▶ **Goal of the exercise**:
Answer these from the review of The Time Traveler's Wife:
(a) Who posted the review, and on what date?
(b) From what age has Henry DeTamble kept disappearing?
(c) Which actor plays Clare?

▶ **Excerpt**:
Posted by: Ken Brown | August 23, 2009

Love Has Gravity – A Review of The Time Traveler’s Wife

The Time Travelers WifeImages copyright Warner Brothers.

Eric Bana has problem. He witnessed a horrific tragedy that he could not prevent, then unexpectedly traveled through time. He will now spend the rest of his life trying to get revenge on… Wait. Sorry. Wrong movie. Unlike Star Trek, my wife actually wanted to see this one.

No, in this movie the time traveling is more of a recurring issue, and it’s not revenge he seeks but love. Ever since he was six, Henry DeTamble (Bana) keeps disappearing and showing up in some other time and place. If that sounds like a great problem to have, it isn’t. He cannot control when or where he goes and, apparently, he cannot change anything important when he gets there. What’s more, he always arrives naked, so he spends much of his time running and hiding and stealing clothes. In fact, his life pretty much sucks until the day a beautiful and intelligent artist named Clare (Rachel McAdams) suddenly drops in and claims she’s been in love with him all her life. Trouble is, he’s never met her before.

▶ **Data block**:
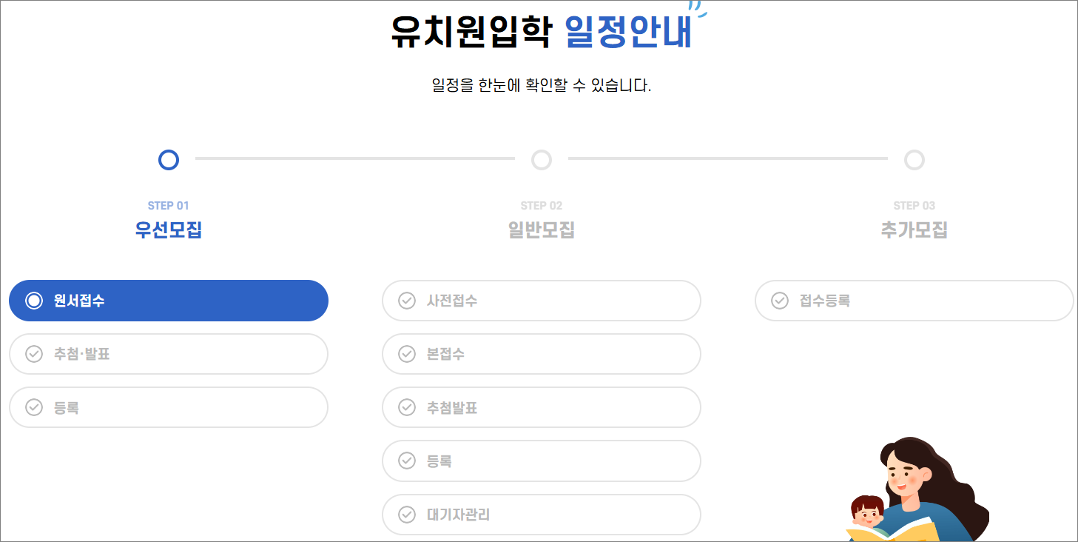
Task: Click the progress line between STEP 01 and 02
Action: tap(355, 159)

▶ **Response**:
(a) Ken Brown, on August 23, 2009
(b) Since he was six
(c) Rachel McAdams